半世紀経て食べられるようになったもの
子供のころ、なんであんなに嫌いだったのかしら、ちっともわからないという経験はだれにでもあるのではないだろうか。今日、facebookに流れていた料理家の野上優佳子さんの記事を読んで、ひょいと覗いた過去記事リンクから読んだのはオートミールのファストブレッドの記事だった。とってもおいしそう。材料が全部あるから近日作ってみよう。この記事にはオートミールのおかゆのことも書かれている。

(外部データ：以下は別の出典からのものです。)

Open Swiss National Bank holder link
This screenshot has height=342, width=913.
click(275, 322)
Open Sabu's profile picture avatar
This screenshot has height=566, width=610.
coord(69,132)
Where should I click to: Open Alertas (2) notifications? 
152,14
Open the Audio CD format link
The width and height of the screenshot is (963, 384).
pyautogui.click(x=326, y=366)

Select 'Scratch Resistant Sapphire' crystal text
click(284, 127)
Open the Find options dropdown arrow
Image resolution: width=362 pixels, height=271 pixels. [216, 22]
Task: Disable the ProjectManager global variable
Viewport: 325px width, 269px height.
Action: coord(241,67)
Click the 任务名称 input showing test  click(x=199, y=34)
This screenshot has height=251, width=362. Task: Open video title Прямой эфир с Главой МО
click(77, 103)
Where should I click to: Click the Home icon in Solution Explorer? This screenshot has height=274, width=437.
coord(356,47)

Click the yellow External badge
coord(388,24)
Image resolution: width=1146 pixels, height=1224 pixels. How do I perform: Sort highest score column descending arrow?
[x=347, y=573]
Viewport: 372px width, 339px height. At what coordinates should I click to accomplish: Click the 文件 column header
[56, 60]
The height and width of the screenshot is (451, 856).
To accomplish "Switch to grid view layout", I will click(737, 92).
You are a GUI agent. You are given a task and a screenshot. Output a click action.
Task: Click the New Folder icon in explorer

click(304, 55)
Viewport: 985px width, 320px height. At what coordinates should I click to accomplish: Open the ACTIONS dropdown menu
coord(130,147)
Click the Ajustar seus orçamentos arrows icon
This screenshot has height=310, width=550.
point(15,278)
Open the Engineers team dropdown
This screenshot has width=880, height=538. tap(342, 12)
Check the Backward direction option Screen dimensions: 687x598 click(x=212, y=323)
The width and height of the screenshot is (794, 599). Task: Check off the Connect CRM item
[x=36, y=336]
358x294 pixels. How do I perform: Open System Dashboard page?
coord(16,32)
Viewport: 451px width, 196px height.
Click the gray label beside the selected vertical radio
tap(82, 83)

子供の頃(今を去ること半世紀以上前)、わがやの朝食にはときどきオートミールが出てきた。典型的なポリッジ=おかゆ。いつもはポンと飛び出すトースターに1人ずつ食パンをセットして、それぞれバターを塗っては好きなものを乗せるというスタイルだったから、もしかしたらオートミールのおかゆはたまに気合をいれた食事だったのかもしれない。オートミールをミルクで煮て、軽く砂糖、ちょこっと塩で味をつけてある。薄く甘じょっぱい。
ところが、わたしはこれがとにかく嫌いだった。弟はいかにも美味しそうに更に砂糖を振ってバターのかけらを乗せて食べた。おとなはちょこっとシナモンを振ったりして食べた。わたしは喉につかえさせながら、渋々食べる。散々努力して食べたあと、まだ消化も始まらないうちに胃が反乱を起こしてぜんぶもどってしまう。
何が嫌だったんだろう。煮えたミルクの匂い、ベタベタしたオートミール。多分食感かな。
半世紀を経て、試してみようと最近オートミールを買ってきた。昔ながらのクエーカーオーツのロールドオーツ。ミルクで煮るとダメかもしれないと、チキンブロスで煮てみた。塩味で。ん?ぬるぬるするけど悪くないな。ぬるぬるも視点を変えれば悪くない。いよいよミルクで煮てポリッジに。拍子抜けするほど普通に食べられた。なあんだ、あんなに食べられなくて、好き嫌いはないけどネギの酢味噌ぬたとオートミールのポリッジは避けたいと思っていたのに。
とうとう半世紀を経てわたしの苦手が一つ減った。今は食べるものがいっぱいあるから、嫌いでも無理して食べることもないのだけれど。